Following her victory in Friday’s super combined, Vonn made mistakes in the upper part of the Oreiller-Killy course on Sunday, but finished strong to gain a spot on the podium. Franzi Aufdenblatten posted her first World Cup victory, leading Nadia Styger to a 1-2 Swiss finish with Vonn 0.26 seconds off the pace.

“Every race is important, especially for the overall, and for myself for building confidence for Vancouver,” said Vonn, who has yet to win an Olympic medal.

After a mediocre weekend of technical events last week in Are, Sweden, where she lost the World Cup lead to rival and friend Maria Riesch of Germany, Vonn bounced back in Val d’Isere. The 25-year-old American has had success in this French Alps resort, winning the super G and the downhill at the world championships earlier this year.

Vonn has been on the podium in every discipline this season except in giant slalom and now has 581 points in the overall standings to lead Riesch by 50 points. Kathrin Zettel of Austria is third with 384 points.

Following her victory in the super combined, Vonn was tied for first with Riesch, who underperformed in the super G, lagging well behind in 21st place, 2.02 seconds behind Aufdenblatten.

“It’s not looking too bad,” Vonn said of her overall lead. “It doesn’t really matter at this point. We still have a lot of races left, but I’m happy to have taken some points for the super G standings.”

Vonn also leads the super G standings with 140 points, 16 more than Elisabeth Goergl of Austria and 24 in front of Styger.

Riesch had to start for a second time due to Anja Paerson of Sweden crashing just before the German began her run. Paerson finished in the safety net but escaped with just abdominal pain.

The race was also interrupted for about 15 minutes when Marie Marchand-Arvier of France fell heavily and was evacuated down the slope on a sled with suspected cranial trauma. The super G silver medalist at the world championships earlier this year was expected to undergo a scan later Sunday.

Vonn, a two-time overall World Cup champion, was happy to have avoided a fall.

“Unfortunately we had a couple of more injuries today, so I’m happy I made it to the finish,” she said, adding that she might have chosen the wrong skis in her attempt to post a 26th career win.

“On the top, I missed the timing on a couple of gates. I just never really found my rhythm,” she said. “On the bottom, I thought I skied better but I wasn’t myself. … It wasn’t like I normally do it. Maybe it was a mistake to take the longer skis because the terrain it made it really tight.”

Among other American skiers, former Val d’Isere downhill winner Julia Mancuso finished 15th, while Alice McKennis was 22nd. McKennis has now scored World Cup points in three of the five races in her career and is a contender for a spot in the U.S. Olympic Team in both super G and downhill.

Vonn had dominated the two downhill training sessions but her quest for a third consecutive downhill victory was put on hold Saturday when local organizers were forced to cancel the downhill because of bad weather.

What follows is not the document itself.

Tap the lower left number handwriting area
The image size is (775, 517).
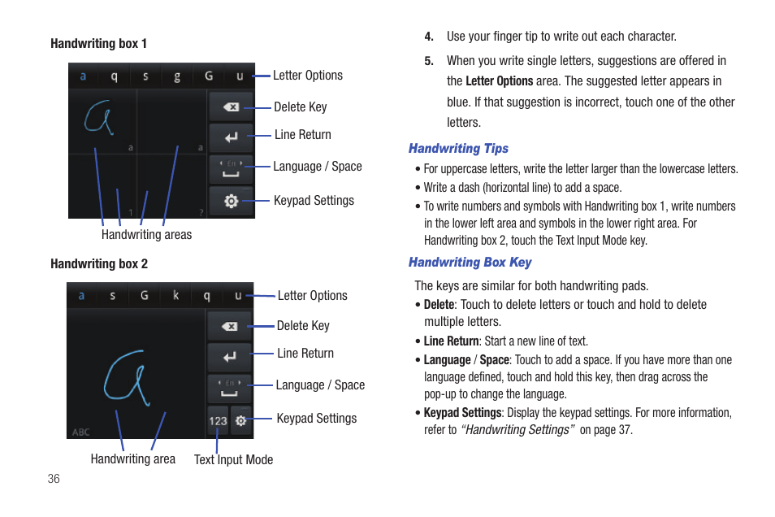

“I was really disappointed about yesterday. I feel really comfortable on this course and obviously the downhill in the super-combined went really well,” Vonn said. “But no one can control that, it’s the weather. Hopefully we can make up the downhill at a later point, but you never know.”

Aufdenblatten upset the favorites to finish in 1 minute, 26.43 seconds, 0.23 seconds ahead of Styger. The 28-year-old Aufdenblatten’s previous best World Cup result was finishing third twice in downhill races.

“Somebody told me that it happened after more than 200 races,” Aufdenblatten said. “It was the ultimate goal of my career. I really wanted to be the fastest one day.”